> [Quoted text]
_____

Some more row pruning and summarising after this total damage calculation:

    df <- df %>% select(BGN_YEAR,BGN_MONTH,EVTYPE,
                         FATALITIES,INJURIES,
                         CROPDMG_TOTAL,PROPDMG_TOTAL)

    # now group by year, month, and EVTYPE
    df <- df %>% group_by (BGN_YEAR,
                           BGN_MONTH,
                           EVTYPE) %>%
        summarise_all(funs(sum)) %>%
        ungroup
    # finally, what is the size of the resulting dataset?
    dim(df)

## [1] 5870    7

So we now end up with 5870 rows and 7 cols. Finally, a small dataset.

OK, so what is the togal damage to population health and the economy?

    # let's summarize the total damage to population health and economy:
    summary_table <- df %>% summarize(FATALITIES_SUM=sum(FATALITIES),
                     INJURIES_SUM=sum(INJURIES),
                     CROPDMG_SUM=sum(CROPDMG_TOTAL),
                     PROPDMG_SUM=sum(PROPDMG_TOTAL))
    kable(summary_table)

FATALITIES_SUM	INJURIES_SUM	CROPDMG_SUM	PROPDMG_SUM
15081	139710	49028865010	425730811103

Apparently, we are talking billions here. So let’s reduce those numbers to something humanly readable

    df <- df %>% mutate(CROPDMG_TOTAL=CROPDMG_TOTAL/1000000000) %>%
    mutate(PROPDMG_TOTAL=PROPDMG_TOTAL/1000000000)

_____

> [Problem to work on]
Answer these questions about the R code excerpt:
(a) How many rows and columns does the dataset have after grouping by year, month, and EVTYPE?
(b) What total for FATALITIES_SUM appears in the summary table?
(c) By what number are CROPDMG_TOTAL and PROPDMG_TOTAL divided to make them readable?
The entries on this page have no connection to the R code excerpt.

> [Stored data]
_____

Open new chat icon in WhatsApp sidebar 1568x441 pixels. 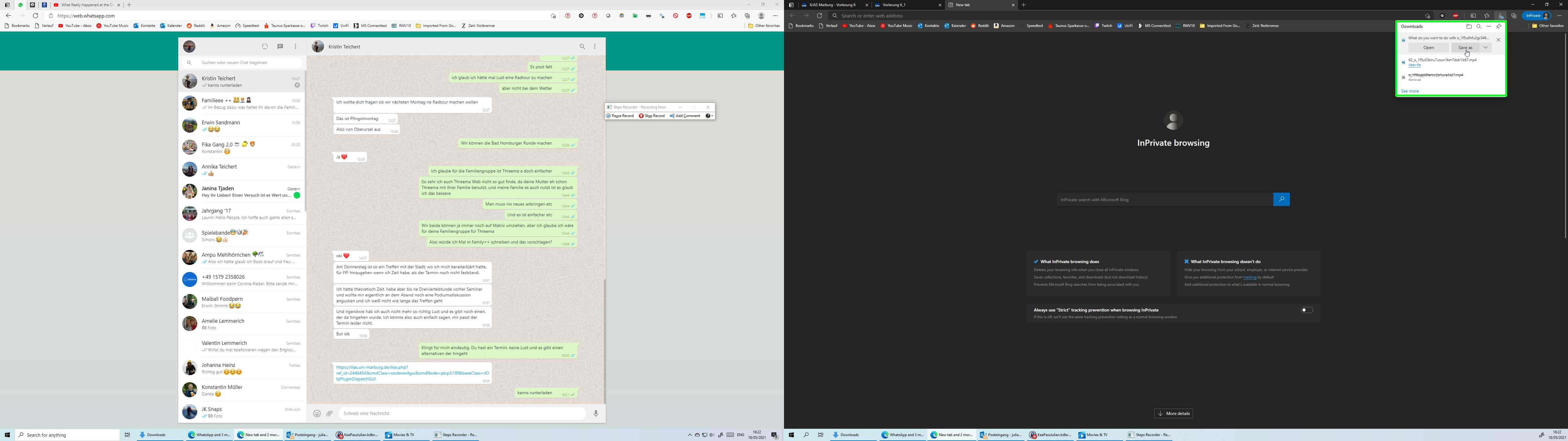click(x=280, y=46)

_____

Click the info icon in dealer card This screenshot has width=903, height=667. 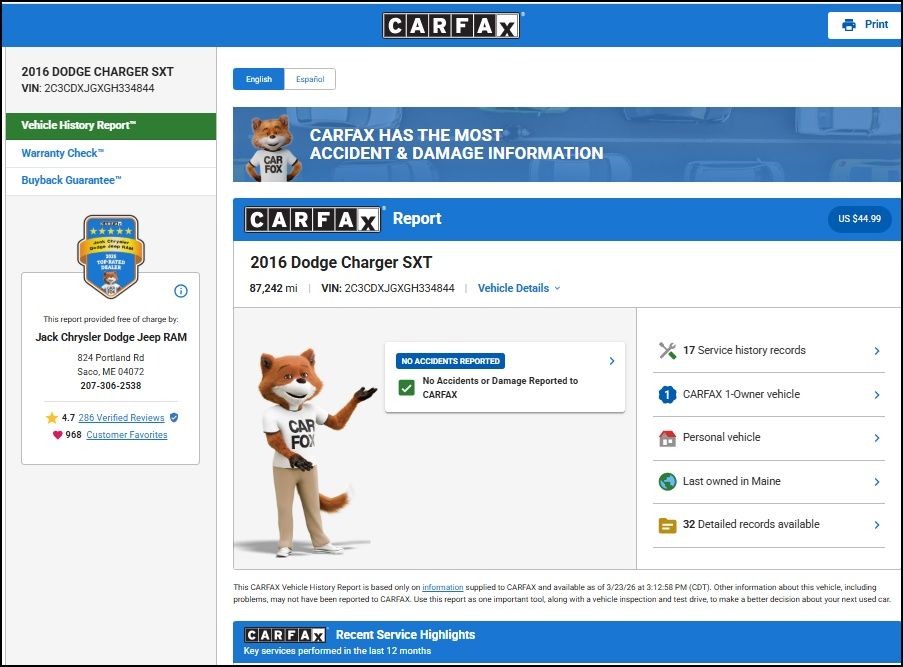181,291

_____

> [Final result]
(a) 5870 rows and 7 columns
(b) 15081
(c) 1000000000